To learn the principles that underlie the pathophysiology of the endocrine system

2. Learning Objectives

  • Multiple important and complex interactions exist between the endocrine and other systems (e.g. immune, nervous).
  • Definition of hormones: circulating molecules with a site of action distant from site of origin with ability to bind to cellular receptors and initiate signal transduction via conformational changes in the receptor.
  • Hormones participate in growth and development, reproduction, energy metabolism and maintenance of the internal environment.
  • In general, hormones are protein-derived molecules that bind to cell surface receptors or steroid hormones that bind to nuclear receptors. An exemption is thyroid hormone, a modified amino acid that binds to nuclear receptors.
  • Integrated feedback loops are very characteristic to the endocrine system and critical in maintaining normal hormonal function. Two major types of control exist: the hypothalamic-pituitary-peripheral organ unit and the free standing endocrine gland.
  • Pathology in endocrinology is due to abnormal hormone activity or neoplasms, leading to endocrine hyperfunction/hyperfunction or structural abnormalities.
  • To accurately assess endocrine, measurement of basal hormone levels and/or dynamic testing are needed.
  • Endocrine biochemical testing should be done prior to endocrine imaging.
  • Endocrine imaging can be either functional or structural.

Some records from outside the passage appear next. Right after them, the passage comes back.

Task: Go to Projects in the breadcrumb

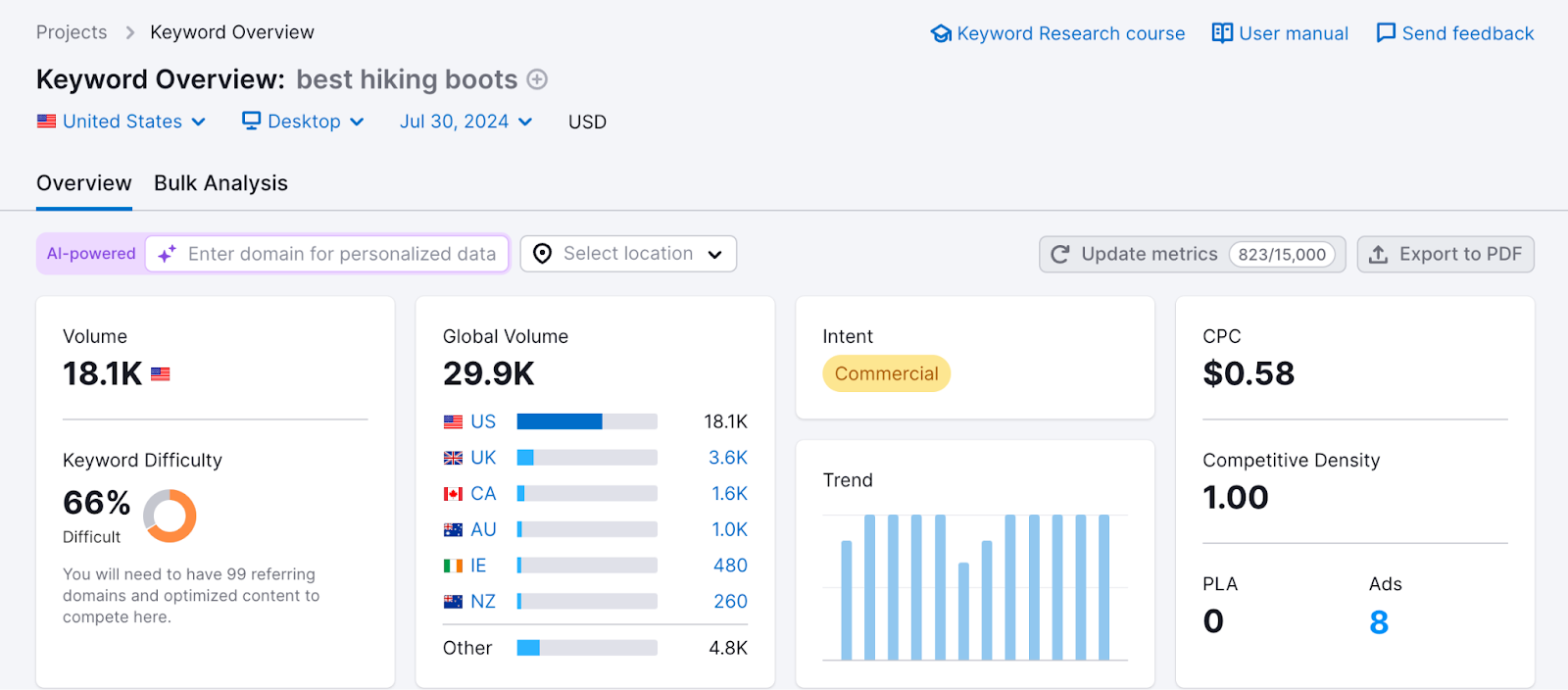Action: point(72,32)
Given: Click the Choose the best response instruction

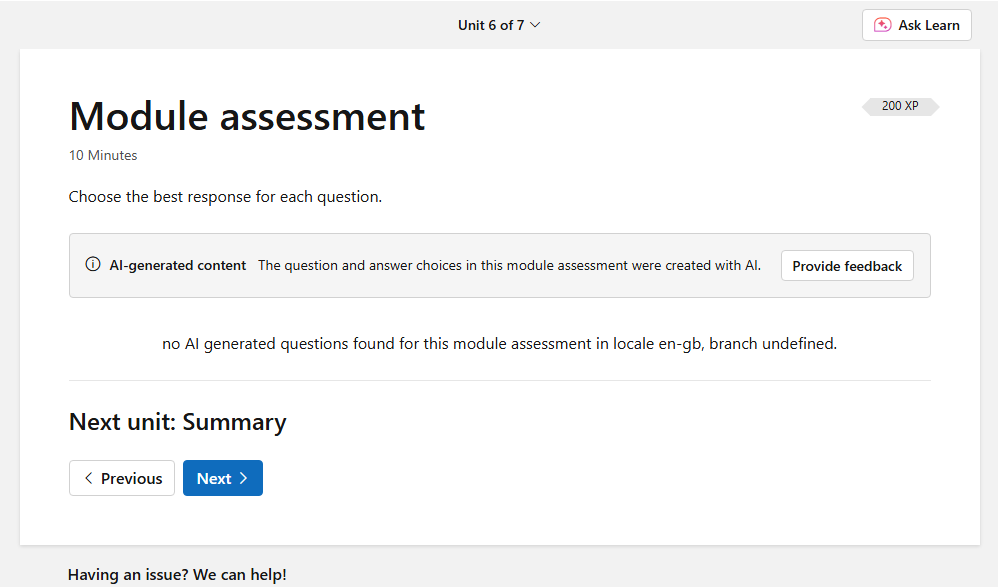Looking at the screenshot, I should pos(225,197).
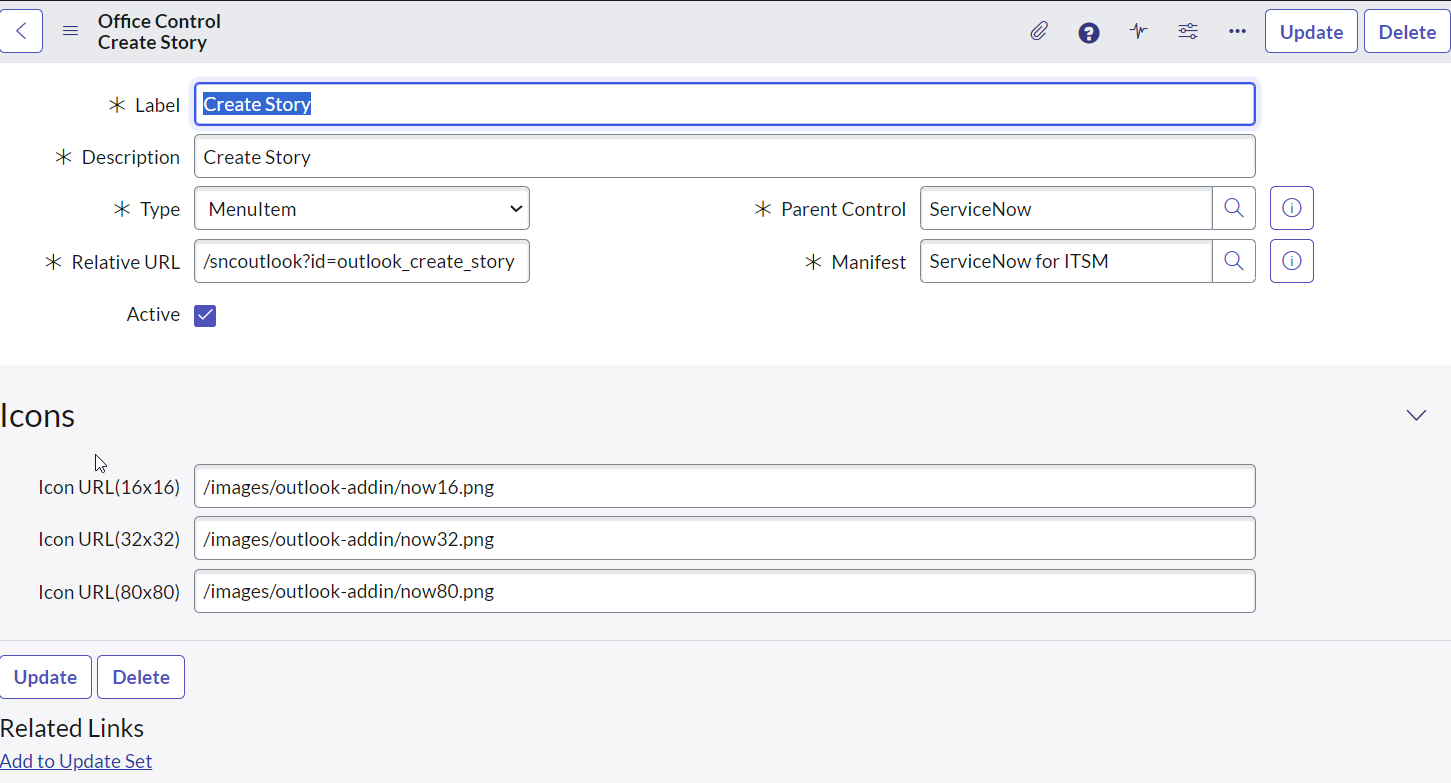Image resolution: width=1451 pixels, height=783 pixels.
Task: Click the Update button at top
Action: coord(1311,31)
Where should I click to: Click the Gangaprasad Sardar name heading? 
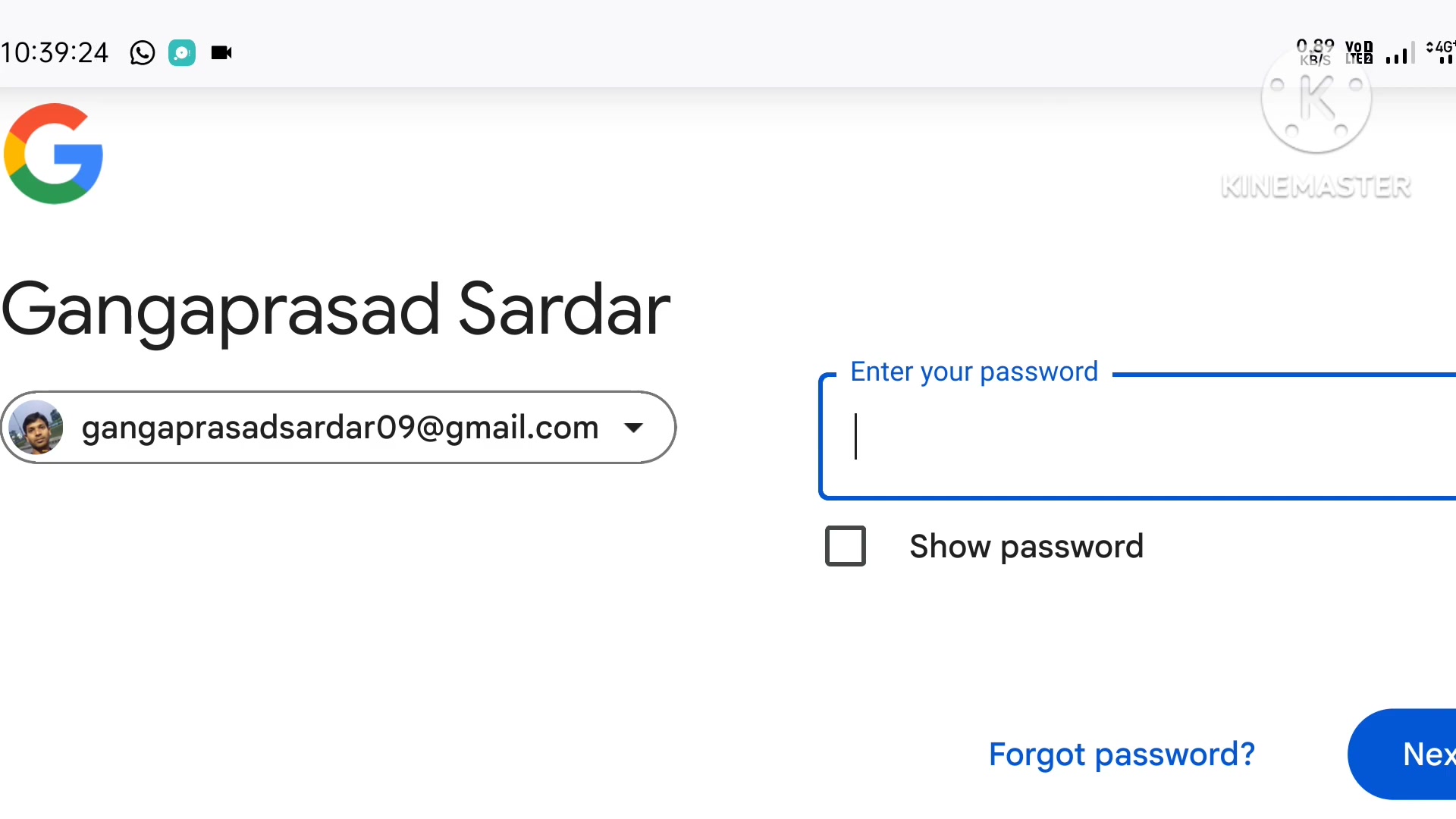336,309
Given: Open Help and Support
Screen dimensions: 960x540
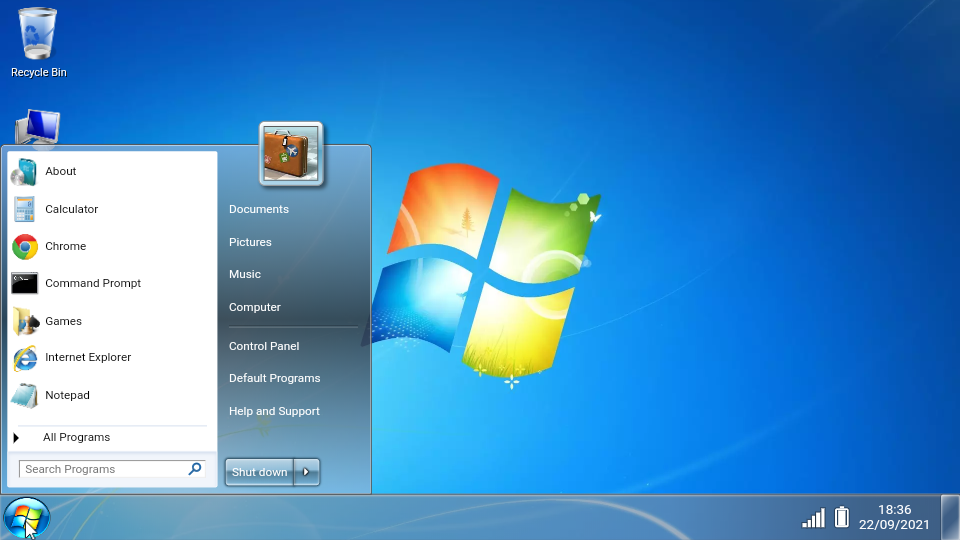Looking at the screenshot, I should pyautogui.click(x=274, y=411).
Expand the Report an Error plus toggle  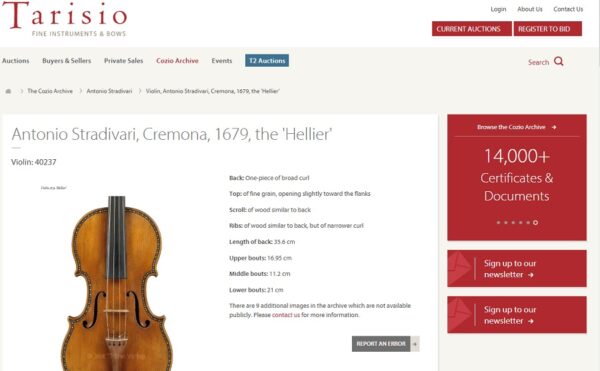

3. Review: The Endocrine System

Traditionally, three main systems of extracellular communication were thought to exist that acted in an integrated fashion helping the organism survive in its environment. These systems are (1) the immune system which protects the organism against external and internal perturbances (viruses, bacteria, carcinoma) (2) the nervous system whose signals travel by means of electrochemical signals and neurotransmitters between the brain and peripheral tissues and (3) the endocrine system which denotes "internal" secretion of substances (hormones) which are released into the circulation by various endocrine glands and act at a site distant from their site of origin. As these systems were studied in detail the distinction between them has blurred. It is now clear that the nervous system cannot be separated from the endocrine system. For example, external and internal inputs to the brain alter the expression of hypothalamic releasing and inhibitory hormones that are released into the portal capillary system to be delivered to the anterior pituitary. In turn, the pituitary gland, often called the master gland, secretes various hormones that regulate other endocrine organs such as the thyroid, adrenal glands and gonads. Furthermore, certain molecules may act as hormones and neurotrasmitters, (e.g. cathecolamines). The immune system also interacts with the endocrine system both under physiologic and pathophysiologic conditions. For example, endocrine dysfunction is often autoimmune in nature (Hashimoto's hypothyroidism , Graves' hyperthyroidism, type 1 diabetes mellitus). Another example is type 2 diabetes where low-grade systemic inflammation is a major pathophysiologic component.

4. Review: Definition of Hormones

Hormones are molecules secreted by various endocrine organs and released into the circulation to act at a site distant from their site of origin (endocrine fashion). Hormones may also act on the same cell (autocrine fashion), or on nearby cells (paracrine fashion). Examples include: insulin is secreted by beta islet cells and acts on skeletal muscle to enhance glucose uptake (endocrine), on beta islet cells to inhibit release of insulin (autocrine) and on nearby alpha islet cells to suppress secretion of glucagon (paracrine). The actions of hormones are mediated through binding to specific cellular receptors (membrane, cytoplasmic or nuclear) which have two main properties: recognition of the hormone (the ability to distinguish from other molecules) and signal tranduction (the ability to transmit a message intracellularly).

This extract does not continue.